Rewrite the lines below as a numbered list, leaving out any blank lines, from the line with "Screenshot is 1401x1181." to the line with "Fibre de rénovation (189, 136)".

----- THE INPUT -----

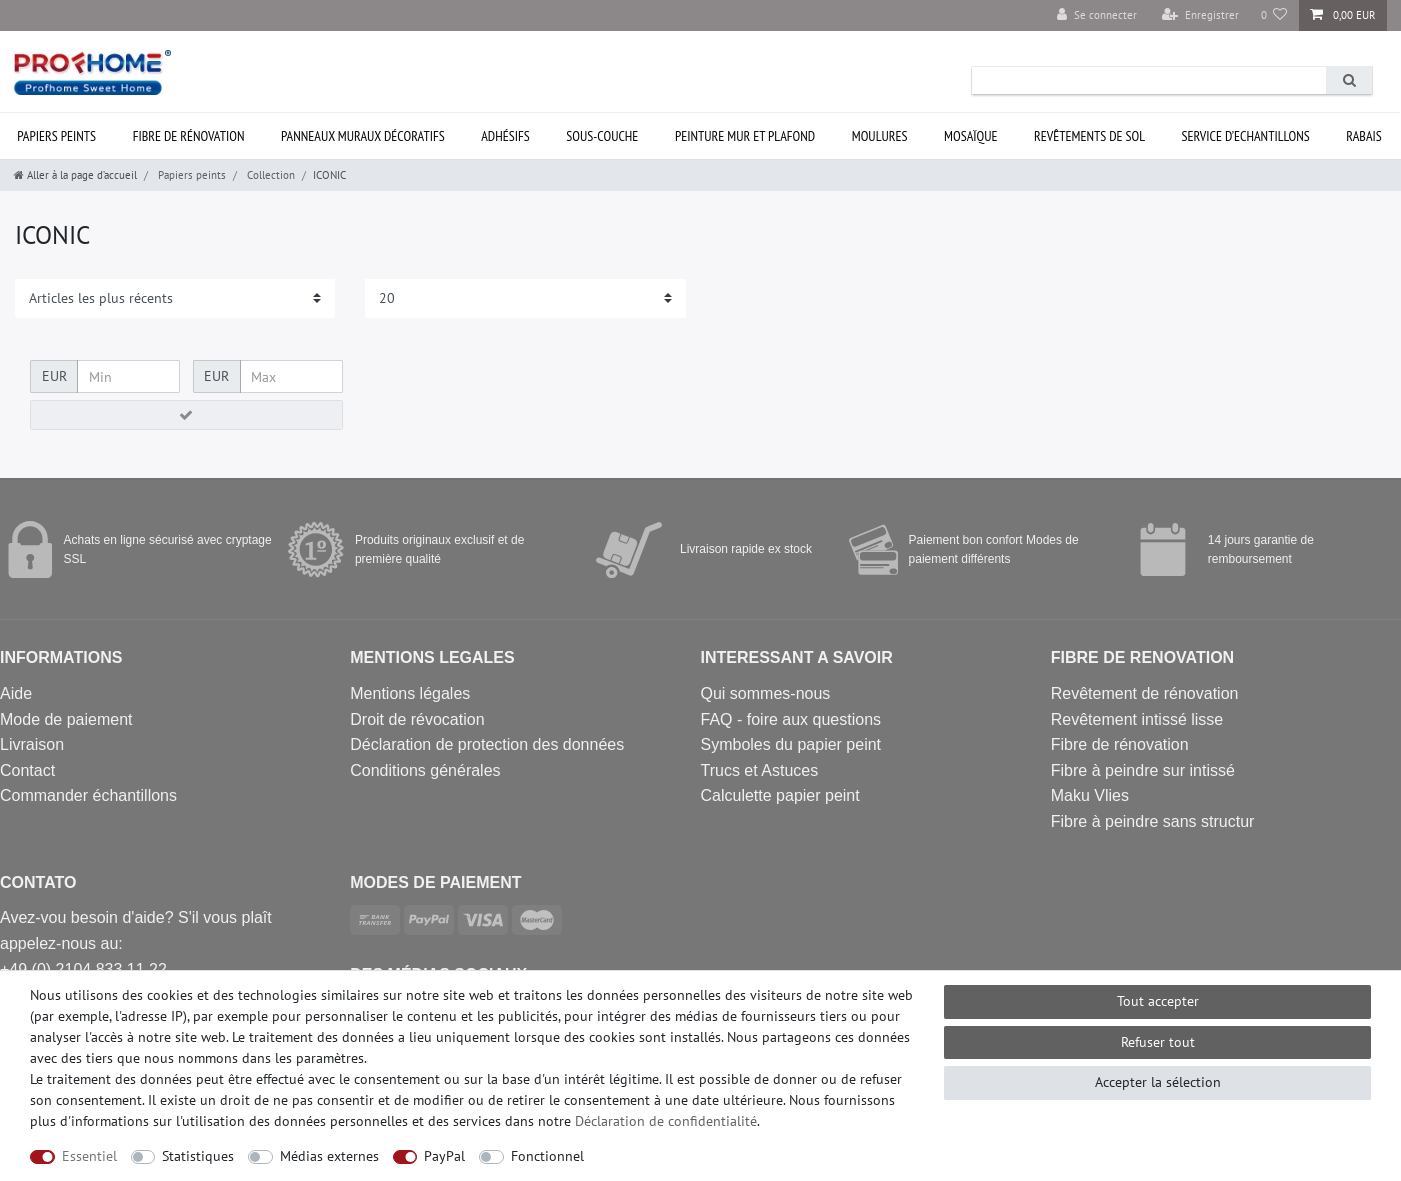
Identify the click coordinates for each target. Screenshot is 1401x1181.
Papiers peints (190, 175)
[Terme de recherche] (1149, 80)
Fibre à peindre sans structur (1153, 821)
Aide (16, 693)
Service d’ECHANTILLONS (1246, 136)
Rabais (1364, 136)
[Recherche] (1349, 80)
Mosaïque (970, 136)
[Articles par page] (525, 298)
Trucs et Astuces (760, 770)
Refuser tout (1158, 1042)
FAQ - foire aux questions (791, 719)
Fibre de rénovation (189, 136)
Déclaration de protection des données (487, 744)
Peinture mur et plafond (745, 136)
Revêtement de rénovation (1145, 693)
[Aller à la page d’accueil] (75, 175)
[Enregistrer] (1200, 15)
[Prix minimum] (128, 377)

-----
----- THE INPUT -----

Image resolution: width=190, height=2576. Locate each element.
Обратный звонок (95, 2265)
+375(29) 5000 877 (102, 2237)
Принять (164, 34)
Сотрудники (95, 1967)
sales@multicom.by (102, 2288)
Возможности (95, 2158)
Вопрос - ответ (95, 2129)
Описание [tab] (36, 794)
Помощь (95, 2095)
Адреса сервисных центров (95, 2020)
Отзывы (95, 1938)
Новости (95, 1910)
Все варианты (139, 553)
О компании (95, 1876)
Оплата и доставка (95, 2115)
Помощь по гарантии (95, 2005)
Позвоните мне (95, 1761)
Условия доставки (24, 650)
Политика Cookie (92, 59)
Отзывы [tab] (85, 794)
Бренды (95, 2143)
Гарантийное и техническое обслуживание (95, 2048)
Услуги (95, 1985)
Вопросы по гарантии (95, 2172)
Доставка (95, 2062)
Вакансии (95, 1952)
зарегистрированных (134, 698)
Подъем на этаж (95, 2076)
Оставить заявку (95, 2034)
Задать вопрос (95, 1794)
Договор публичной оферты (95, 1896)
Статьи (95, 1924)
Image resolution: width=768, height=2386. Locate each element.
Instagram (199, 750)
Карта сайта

-----
----- THE INPUT -----

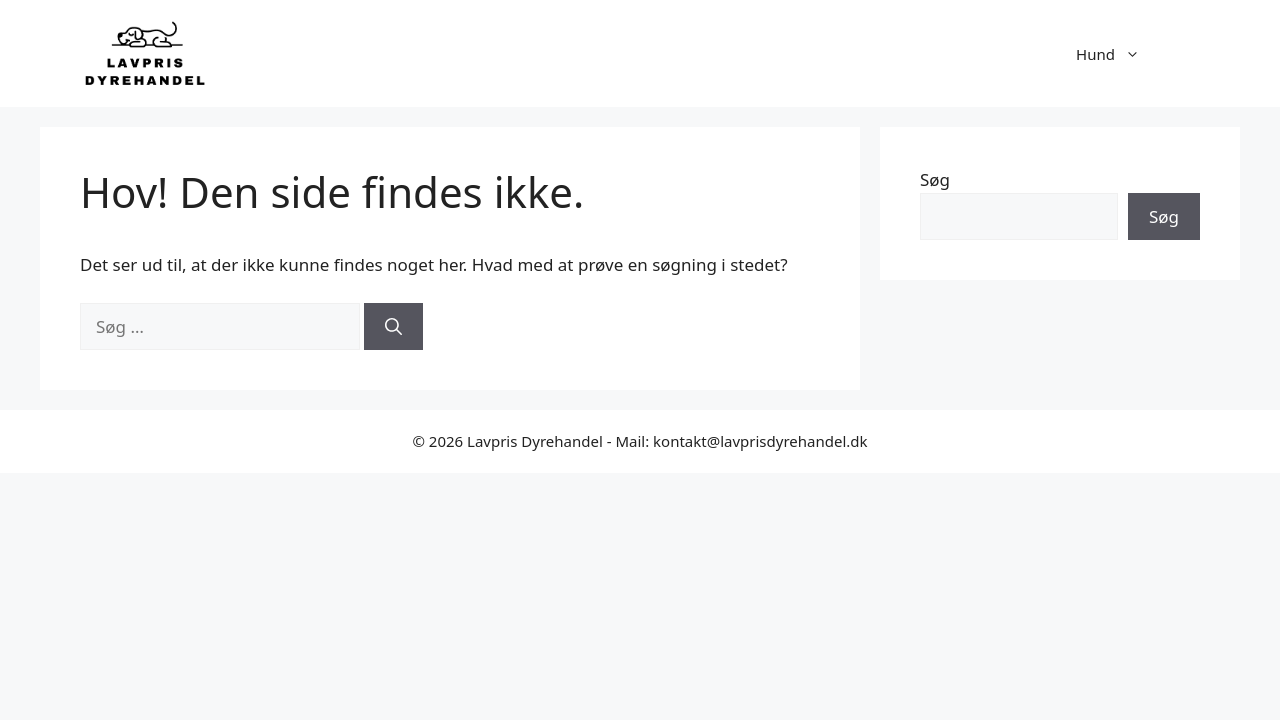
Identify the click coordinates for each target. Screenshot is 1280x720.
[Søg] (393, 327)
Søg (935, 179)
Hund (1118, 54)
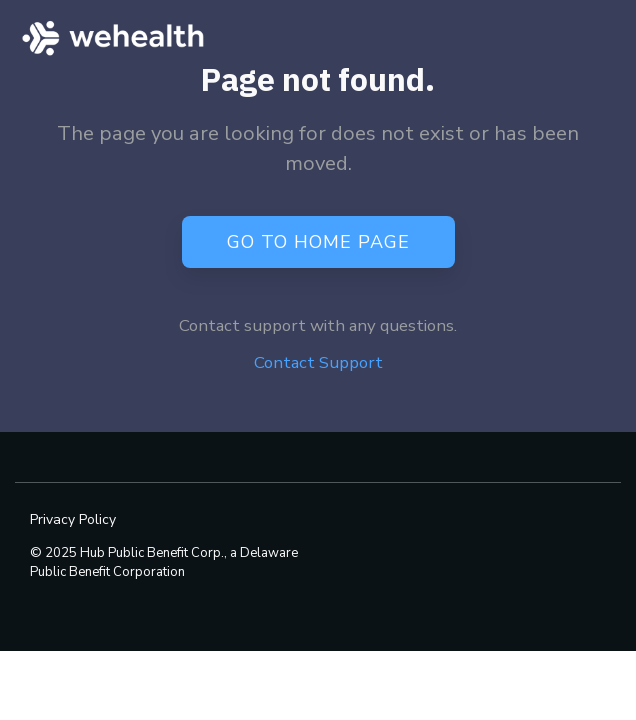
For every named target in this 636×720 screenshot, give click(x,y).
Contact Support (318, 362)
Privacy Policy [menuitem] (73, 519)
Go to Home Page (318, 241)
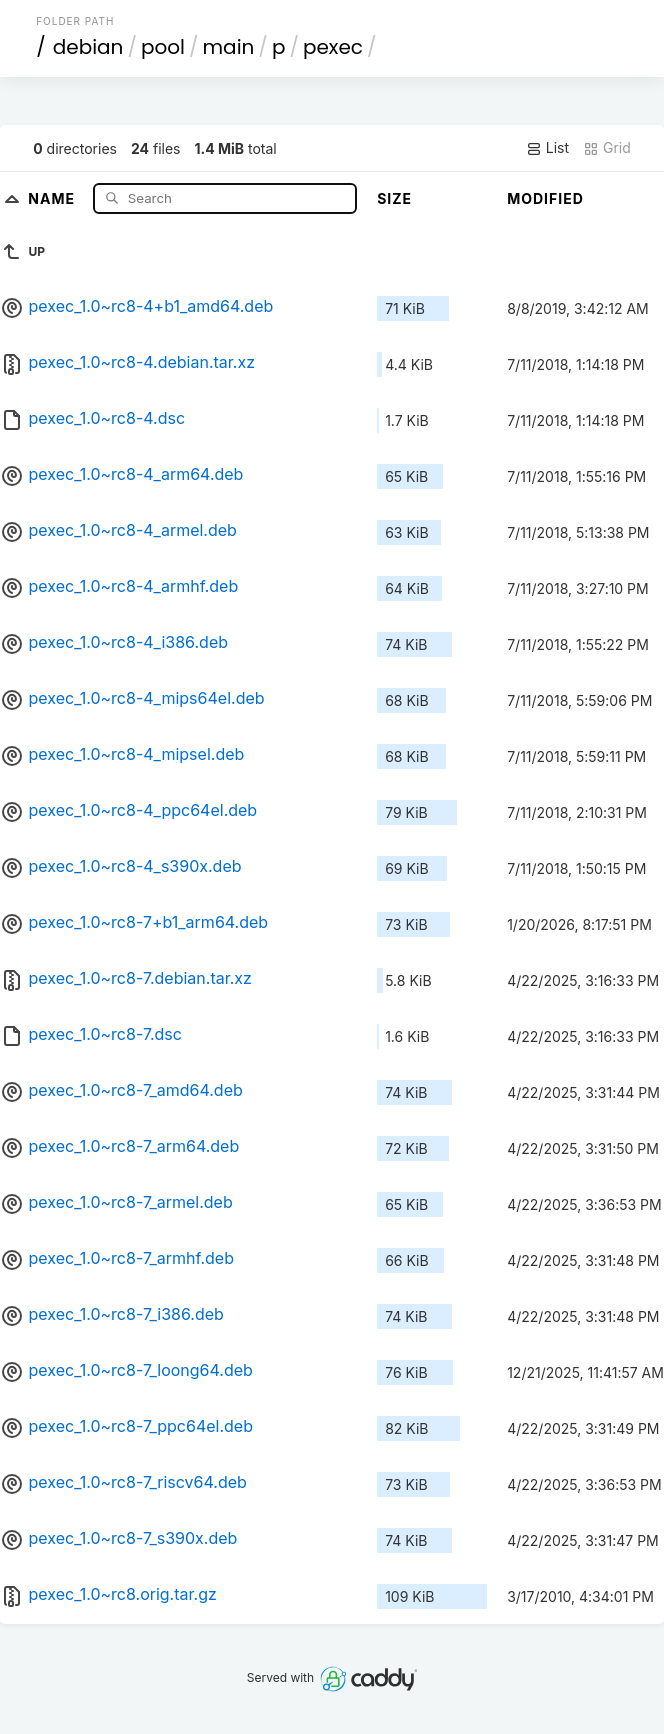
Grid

-----

→ **OUTPUT OF THE EXERCISE**
1. Identify the click coordinates for each target. Screenshot is 1401x1181.
2. Papiers peints (190, 175)
3. [Terme de recherche] (1149, 80)
4. Fibre à peindre sans structur (1153, 821)
5. Aide (16, 693)
6. Service d’ECHANTILLONS (1246, 136)
7. Rabais (1364, 136)
8. [Recherche] (1349, 80)
9. Mosaïque (970, 136)
10. [Articles par page] (525, 298)
11. Trucs et Astuces (760, 770)
12. Refuser tout (1158, 1042)
13. FAQ - foire aux questions (791, 719)
14. Fibre de rénovation (189, 136)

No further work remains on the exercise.